* Supplied data:

++++++++++

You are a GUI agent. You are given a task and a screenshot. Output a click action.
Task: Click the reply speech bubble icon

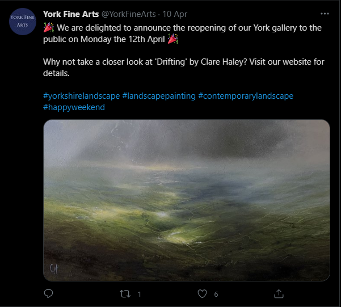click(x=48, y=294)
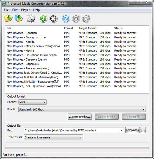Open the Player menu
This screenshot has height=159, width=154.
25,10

++++++++++

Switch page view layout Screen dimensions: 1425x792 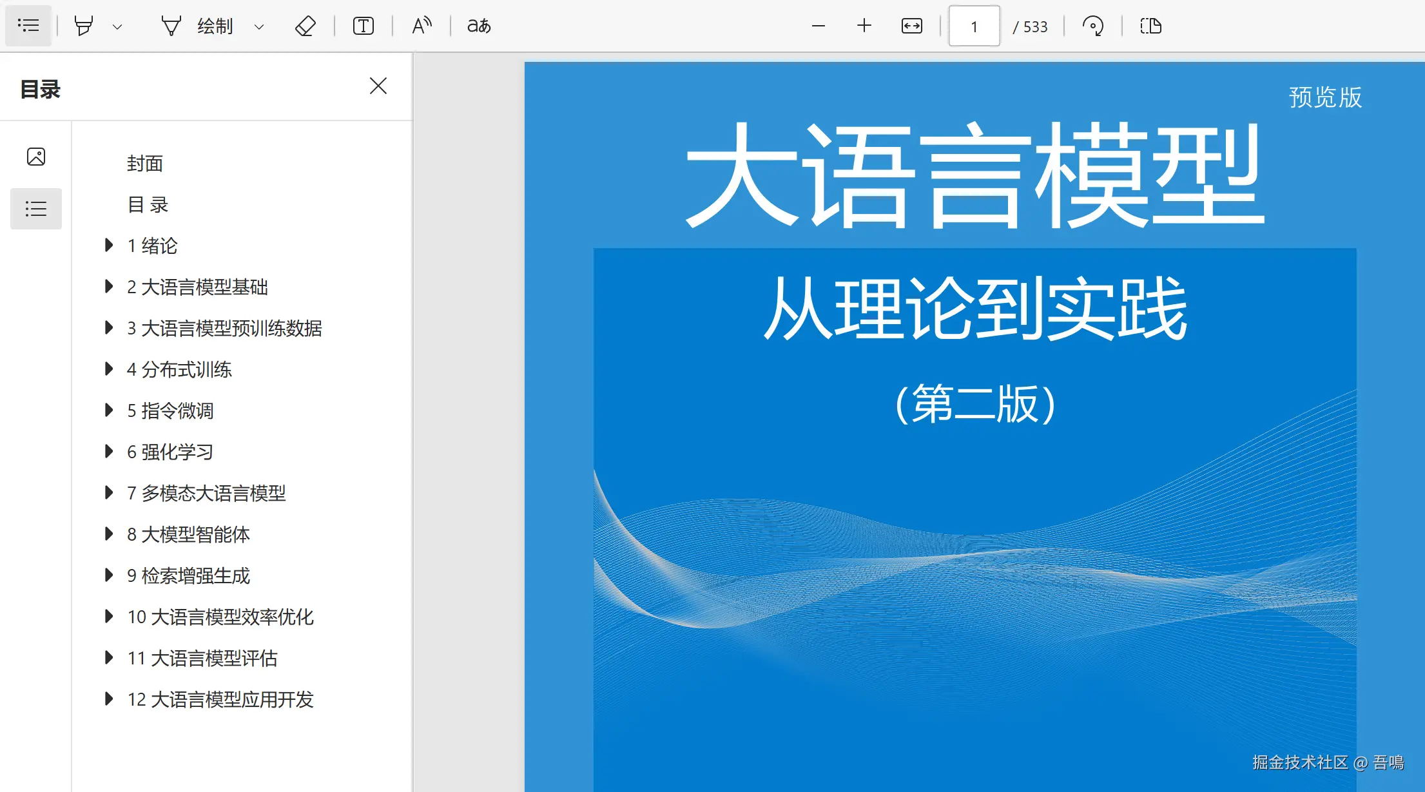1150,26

++++++++++

* Instructions to follow: Which lines in the listing above contain the word "screenshot"? Copy each of them in full.

* Answer to the exercise:
You are a GUI agent. You are given a task and a screenshot. Output a click action.
This screenshot has height=159, width=154.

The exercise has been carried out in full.